A mounting pile of lead-contaminated ash at an island transfer station has presented officials with a mountain-sized headache over how to get rid of it.

Deer Isle Town Manager James Fisher is looking for ways to dispose of an estimated 1,000 cubic yard pile of ash that has a high concentration of lead and is larger than the state allows. The town will likely need to haul the pile out of state at the cost of possibly seven figures.

Earlier this year, the Maine Department of Environmental Protection ordered Deer Isle to close its burn pile where the town incinerated construction debris, because of the growing ash pile that had been there for years.

The pile is roughly 40 times larger than the state standard, Fisher estimated, and the town is now required to haul it away. But to do that, the municipality had to get it tested for toxins. Tests from earlier this year found that the pile is about 7 parts per million lead — higher than the state’s 5 parts per million standard.

“The ash from a significant burn pile located at the transfer station was tested and falls under the definitions for hazardous waste,” Deputy Commissioner David Madore said. “DEP staff are working with the town to identify solutions, but there are no answers yet.”

The presence of lead will likely hike the price of getting rid of the ash. One estimate was as much as $1 million, though Fisher said he wasn’t sure how much confidence he had in that figure.

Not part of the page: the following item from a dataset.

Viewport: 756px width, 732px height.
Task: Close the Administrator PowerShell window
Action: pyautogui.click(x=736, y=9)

The state has strict rules around disposing of lead. Lead poisoning is the number one environmental health threat to children in the U.S.

“Lead is toxic, so the goal is to move these ashes to a properly lined landfill built for such material that will not leach,” Fisher said.  

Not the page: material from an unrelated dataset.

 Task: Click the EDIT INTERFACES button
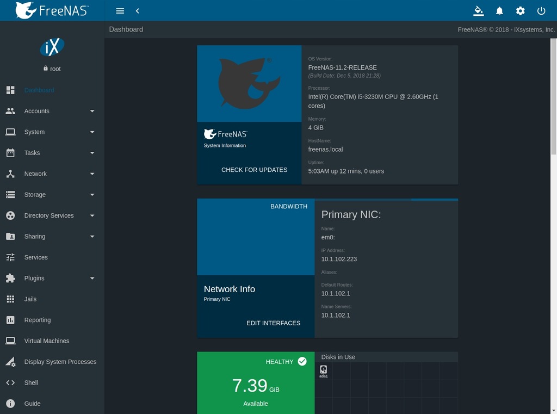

It’s possible, according to Fisher, that there could be ways to treat the ash, making it easier to dispose of. But if it can’t, the town might need to take it to a hazardous materials landfill in Massachusetts.

Deer Isle may be able to split the pile up into smaller sections in the hopes that some portions may have low enough levels of lead to dispose of in the state.

The cause of the lead contamination is likely the burning of materials that weren’t supposed to be put in the incinerator. The island is also dealing with lead in its school water, though that is believed to be due to fixtures in the plumbing and not connected to the transfer station.

Fisher thought that, no matter what happens to the ash pile, the town should probably stop incinerating construction debris, a practice the town has been involved in for decades.